France’s first gay wedding will be celebrated Wednesday in the Mediterranean city of Montpellier, and chances are that the ceremony will be held under police surveillance as unrest persists more than a week after the passing of the country’s same-sex marriage law.
On Sunday, tens of thousands of people from all over France gathered in Paris for a last, desperate attempt to have the legislation repealed. Some extreme right-wing groups, whose most visible militants looked like neo-Nazi thugs, held a separate march that ended in violent attacks against journalists and police, but it was a sideshow.
The main demonstration was completely peaceful, similar to those held during the long and excruciatingly emotional controversy that preceded the vote. People from every region and generation, including many young families with children in tow, carried blue and pink signs pleading for each child to have “un papa, une maman” rather than “parent 1” and “parent 2.”
There was no sign of homophobia. In interviews, protesters insisted they want full legal protection for same-sex couples – in the form of the civil union, a regime that already exists in France under the acronym PACS. Marriage is a century-old institution rooted in biology that shouldn’t be tampered with, they said.
Why did gay marriage meet such resistance in France, when the same law was passed with little opposition in other liberal democracies – even in traditionally Catholic societies such as Spain, Portugal and Quebec?
France is distinct. Despite its image as a country of free-thinkers and libertines (which it is, in part), France remains a conservative country where family links are extremely strong. The family Sunday lunch is a sacred ritual and it’s not uncommon to see three generations vacationing together.
Contrary to Quebec, where a majority of children are born to unmarried couples, most French middle-class couples get married as soon as they’re having their first child, which will likely be followed by two siblings. And it’s much easier to be out in Montreal than in Paris, where openly gay life is largely limited to the trendy Marais district.
Moreover, France is a nation of born debaters, with an unusually high proportion of writers and public intellectuals. Every idea that appears in the public sphere is discussed and written about at length; this is what makes French intellectual life so vibrant. So there was a real and profound French debate about same-sex marriage and its consequence for society, with both camps expressing forceful, well-argued opinions.

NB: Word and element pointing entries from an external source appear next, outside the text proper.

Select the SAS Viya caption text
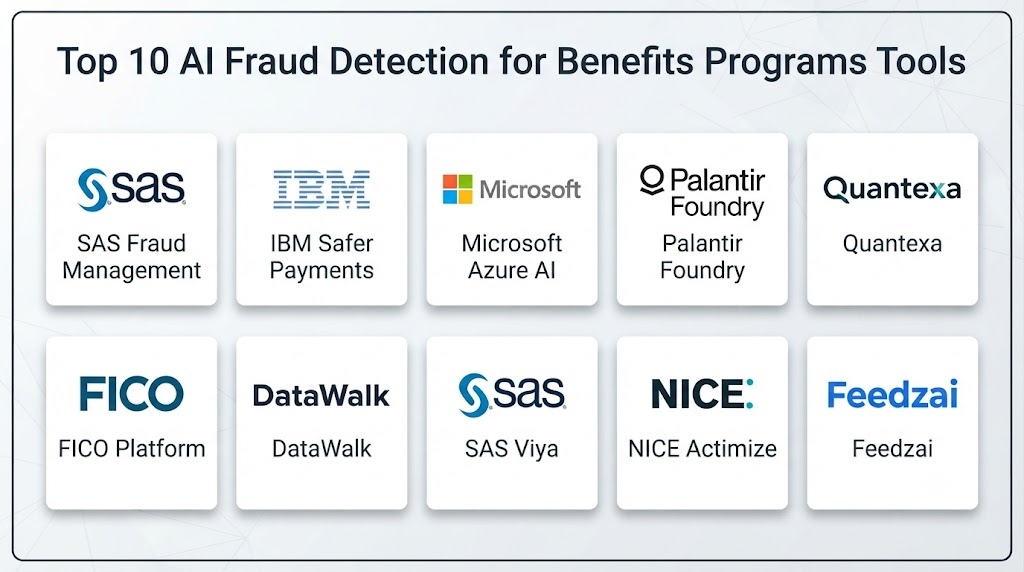512,449
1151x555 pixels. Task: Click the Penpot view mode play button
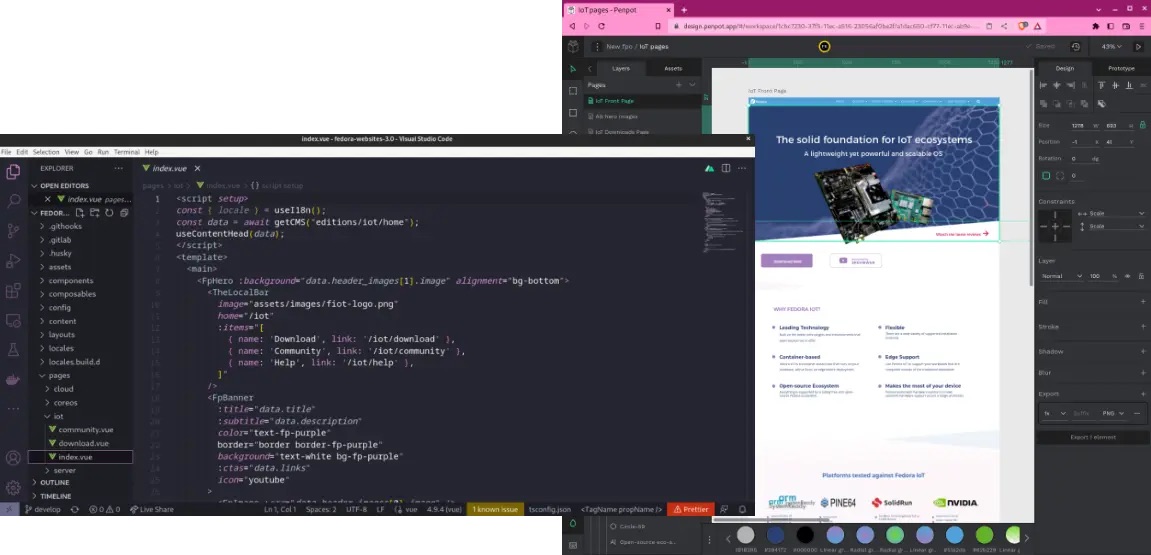coord(1139,46)
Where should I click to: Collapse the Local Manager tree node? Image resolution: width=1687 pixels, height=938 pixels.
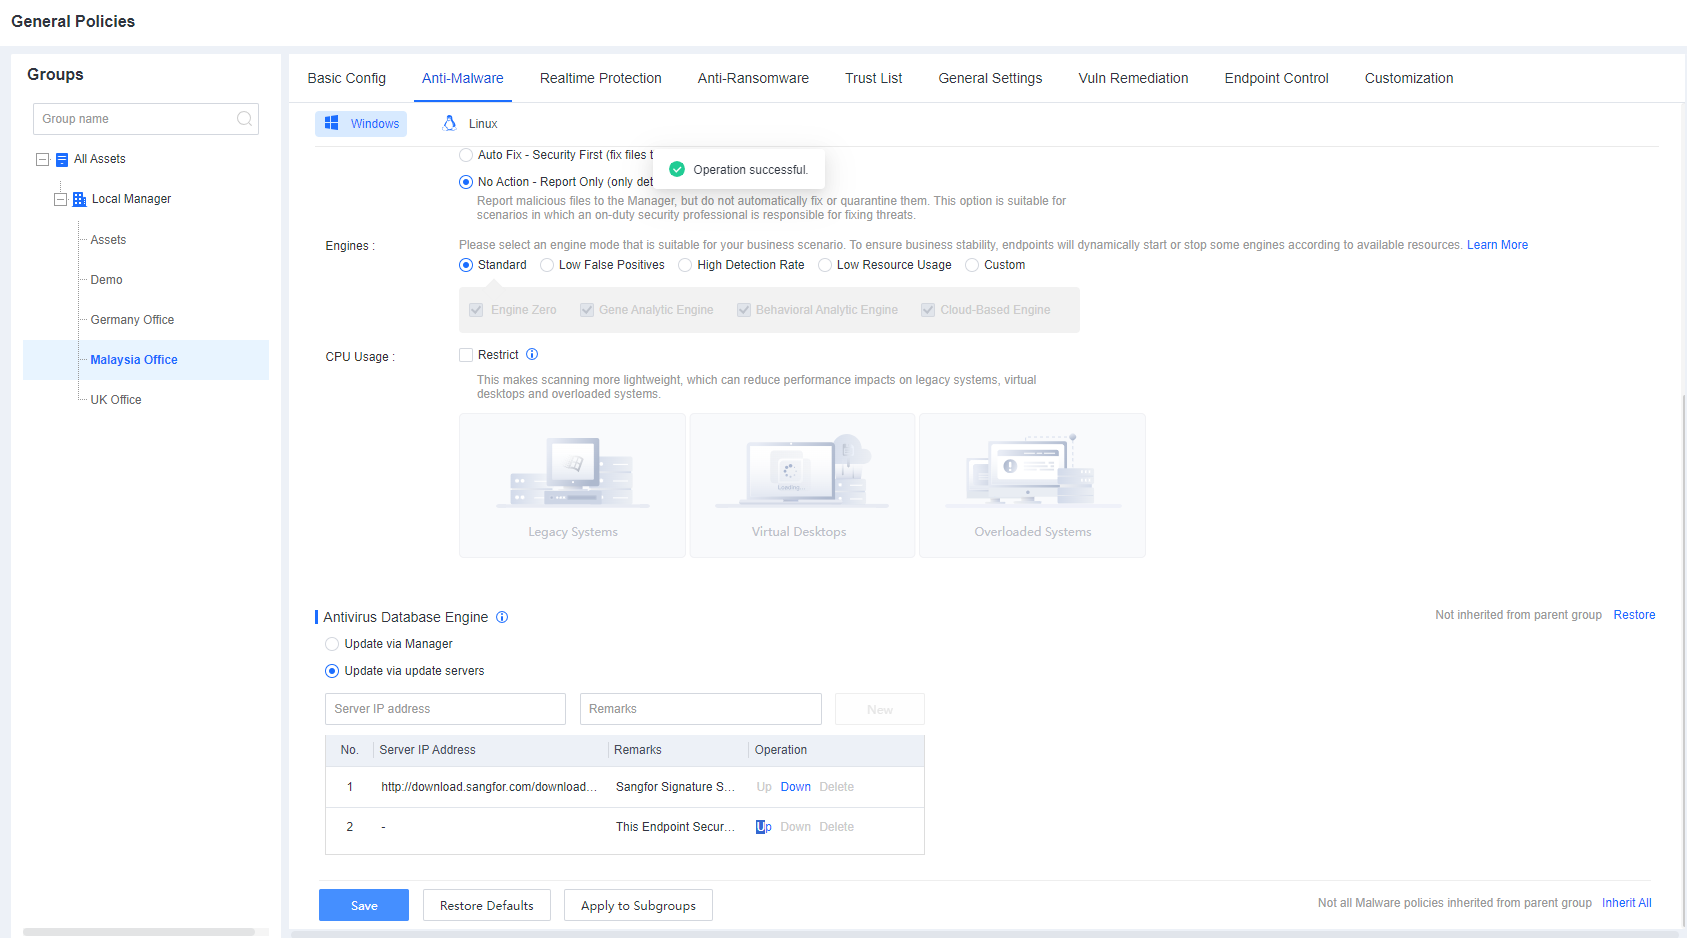click(61, 199)
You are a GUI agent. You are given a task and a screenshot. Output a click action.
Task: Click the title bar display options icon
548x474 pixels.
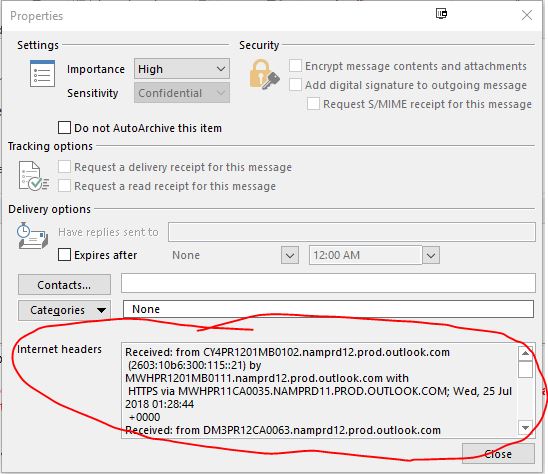coord(441,14)
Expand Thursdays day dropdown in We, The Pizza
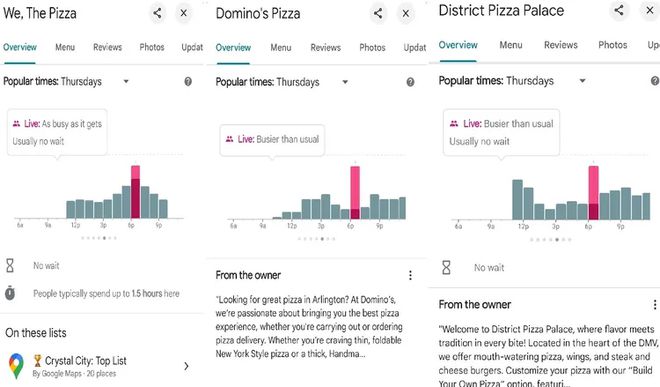Image resolution: width=660 pixels, height=387 pixels. coord(126,82)
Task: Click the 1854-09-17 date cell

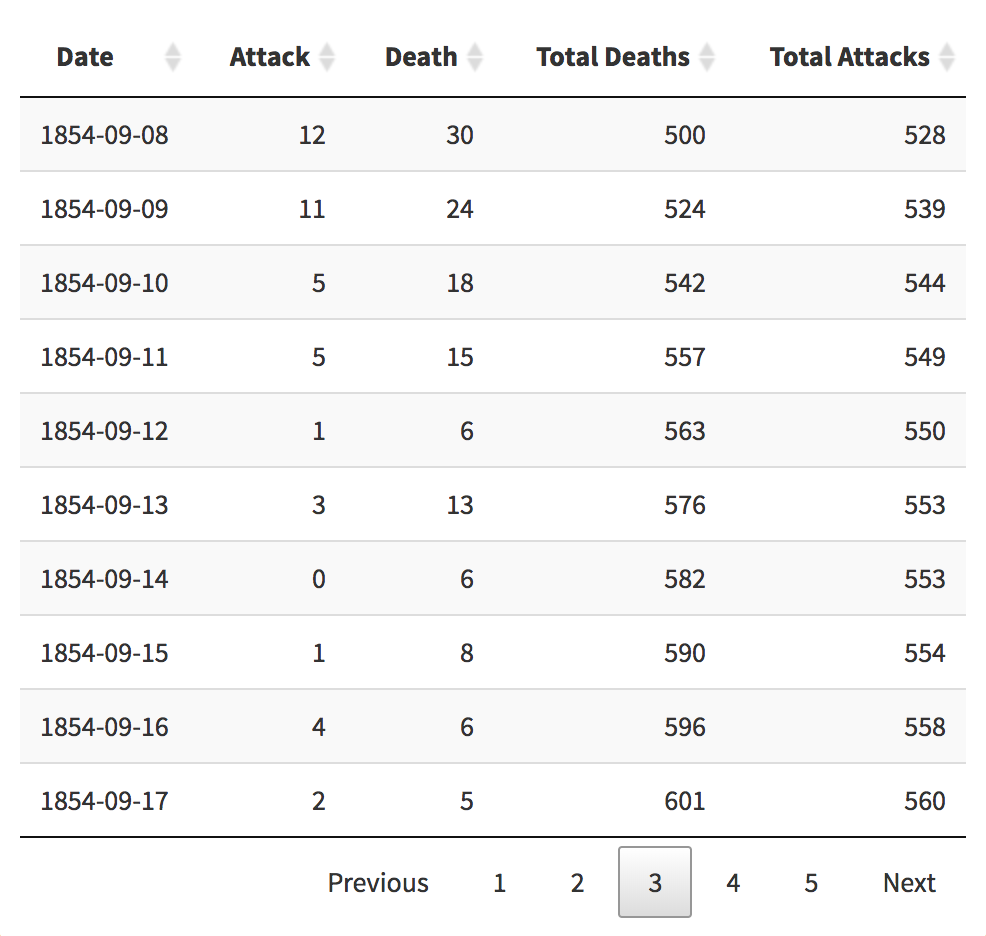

A relatively small majority of the French are in favour of same-sex marriage, but people are still reluctant to legalize same-sex adoption, access to fertility clinics for lesbians and surrogate mothers for gay couples. France’s governing Socialists had no choice but to postpone these reforms.
The protest movement is mostly supported by the right and the Catholic Church, but the issue transcends the right-left division. Last January, in the front lines of the first march against same-sex marriage, there were politicians who cannot be suspected of right-wing sympathies – notably Simone Veil, to whom France owes its legislation allowing abortion, and former Socialist prime minister Lionel Jospin and his wife Sylviane Agacinski, a left-wing philosopher and ethicist.
On the other hand, Marine Le Pen, leader of the far-right Front national, as well as prominent figures from the moderate right, such as former prime ministers Alain Juppé and François Fillion, refused to side with the opponents of same-sex marriage.